PROMPT 1:
From the dbt article, extract the part that opens with the words containing "Seeds are not" and closes with "for my demo.".
PROMPT 2:
In one to three sentences, explain why the dbt article says that installing the BigQuery adapter may take a while.

TEXT:
»»
DBT is a tool to simplify populating the relationships between different tables. With DBT, you can specify the queries used to create your tables, as well as parameterizing portions of those queries. You can also add data tests.
Introduction: Getting to Know Data Build Tool (dbt)
Ever wished for a smoother way to handle your data without the headaches of complex ETL processes? Enter Data Build Tool, or as we fondly call it, DBT. It makes data transformations and modeling feel like a breeze.
DBT takes a refreshing approach to data pipelines, letting you express your data transformations in good old SQL. No need for fancy jargon or convoluted workflows—just simple, straightforward SQL magic.
In this article, we’ll take a relaxed stroll through the world of DBT, from setting it up to some cool tricks it can do. So grab your favorite drink, kick back, and let’s dive into the world of DBT together!
Installation of Project Bootsrapping.
To get started with dbt, the recommended method for installation is to use pip.
pip install dbt-{your adapater}
I am using bigquery, but there are adapters for all the major database engines, including snowflake, postgres, cassandra, mySQL, SQLServer, SQLite, Oracle, Athena, Redshift and many more.
So for me, the install was done with:
pip install dbt-bigquery
This mat take a while because it has to install some GCS dependencies, such as grpc. You can then confirm your DBT installed correctly with:
dbt --version
Now you will be ready to start your own DBT project. I have been keeping a GCP console open to bigquery to verify my changes.
First navigate to the parent folder of where you want to store your DBT project, and then run:
dbt init
This will start a configuration wizard which has fairly
reasonable defaults. When the configuration is complete, cd
to your new folder and you will be ready to start working with DBT.
DBT Profiles
DBT init will have created a file named dbt_project.yml
in
your project root. Take a look! This will have all the info
you entered in the setup wizard. It’s also where you can
configure connections to external sources of data.
We can add a reference to the public dbt-tutorial
dataset
in GCP by adding this to dbt_profile.yml
:
jaffle_shop:
target: dev
outputs:
dev:
type: bigquery
method: oauth
project: dbt-tutorial
dataset: jaffle_shop
Your profile is also the place where you configure your materialization strategy. The default is view. You can configure this by:
models:
my_dataset:
# Config indicated by + and applies to all files
+materialized: table
You can override this materialization config on a per-model basis in your model.
Database Seeds
DBT supports database seeds. These are described as:
Seeds are CSV files in your dbt project (typically in your seeds directory), that dbt can load into your data warehouse using the dbt seed command. Seeds are best suited to static data which changes infrequently.
Seeds are not meant as a way of loading database dumps, but it does seem like it would be pretty easy to abuse this.
Here are some seeds I will use for my demo.
««
SUPPLIED INFORMATION:
»»
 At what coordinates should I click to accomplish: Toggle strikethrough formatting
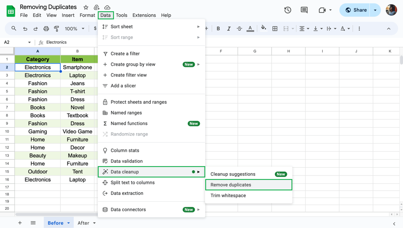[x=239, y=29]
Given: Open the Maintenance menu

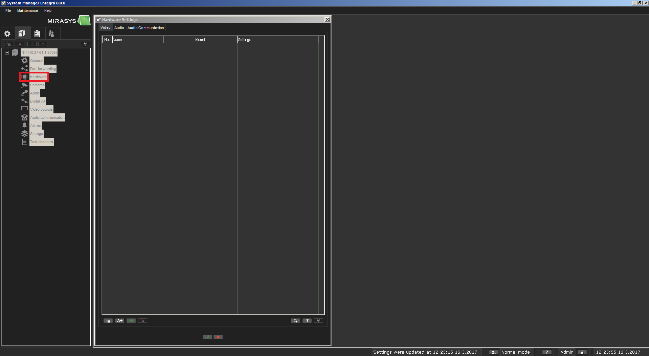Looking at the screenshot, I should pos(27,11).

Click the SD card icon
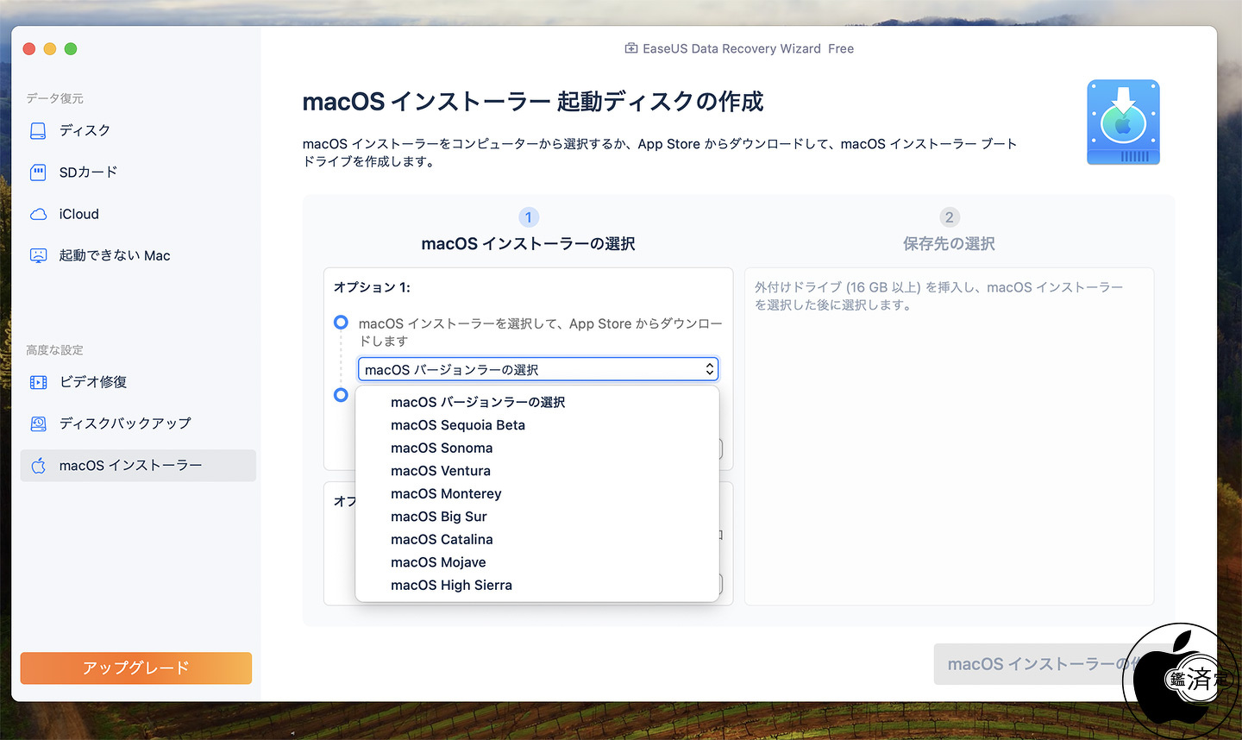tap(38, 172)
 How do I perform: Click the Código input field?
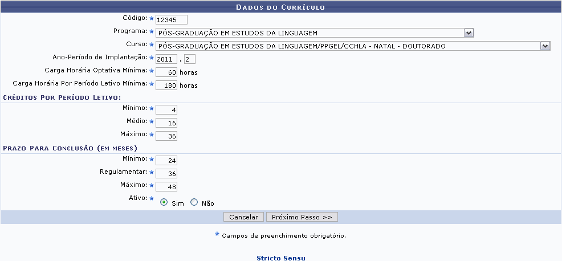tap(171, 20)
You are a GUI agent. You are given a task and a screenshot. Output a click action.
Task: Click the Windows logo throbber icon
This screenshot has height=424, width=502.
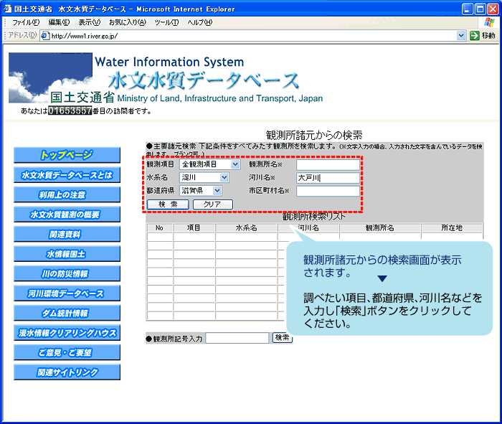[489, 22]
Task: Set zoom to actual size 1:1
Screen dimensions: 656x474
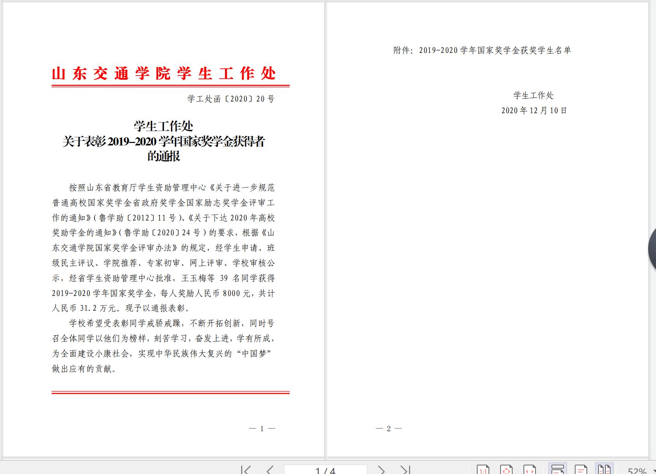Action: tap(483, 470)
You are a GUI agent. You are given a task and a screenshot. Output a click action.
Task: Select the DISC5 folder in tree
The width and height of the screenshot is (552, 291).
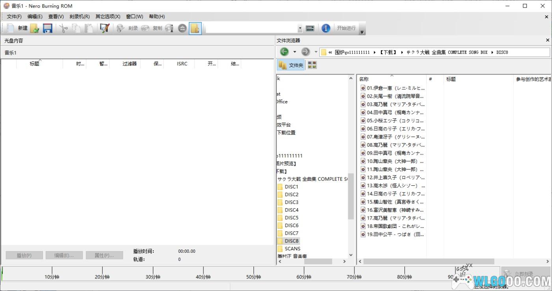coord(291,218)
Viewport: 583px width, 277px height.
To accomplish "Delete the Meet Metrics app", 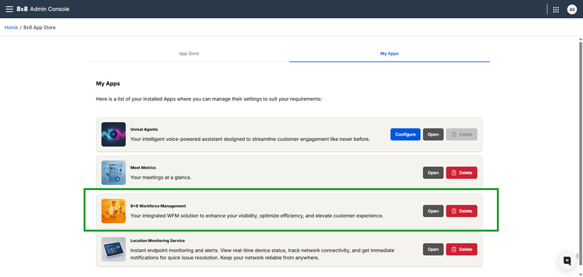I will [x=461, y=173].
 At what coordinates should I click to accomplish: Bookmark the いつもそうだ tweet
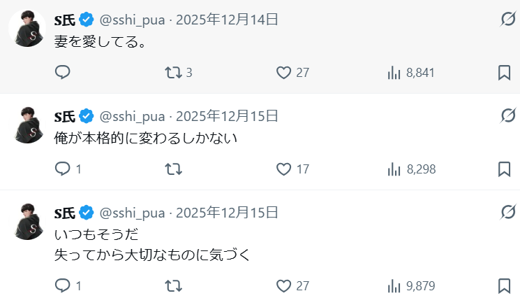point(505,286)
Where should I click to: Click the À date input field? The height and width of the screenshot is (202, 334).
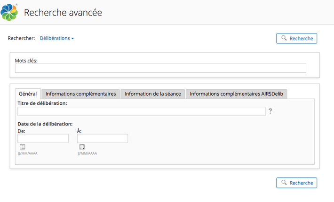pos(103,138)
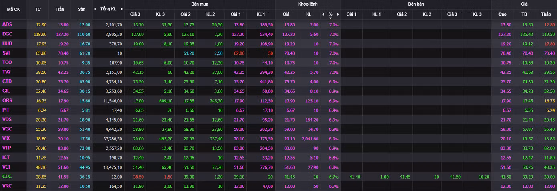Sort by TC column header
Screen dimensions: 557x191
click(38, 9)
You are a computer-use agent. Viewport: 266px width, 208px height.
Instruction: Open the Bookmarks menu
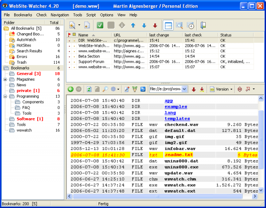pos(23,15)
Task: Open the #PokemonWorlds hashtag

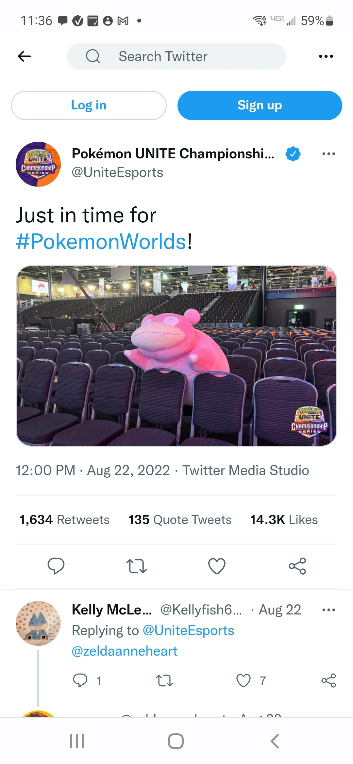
««
WORKED SOLUTION 1:
Seeds are not meant as a way of loading database dumps, but it does seem like it would be pretty easy to abuse this.
Here are some seeds I will use for my demo.

WORKED SOLUTION 2:
Installing the BigQuery adapter may take a while because it has to install some GCS dependencies, such as grpc.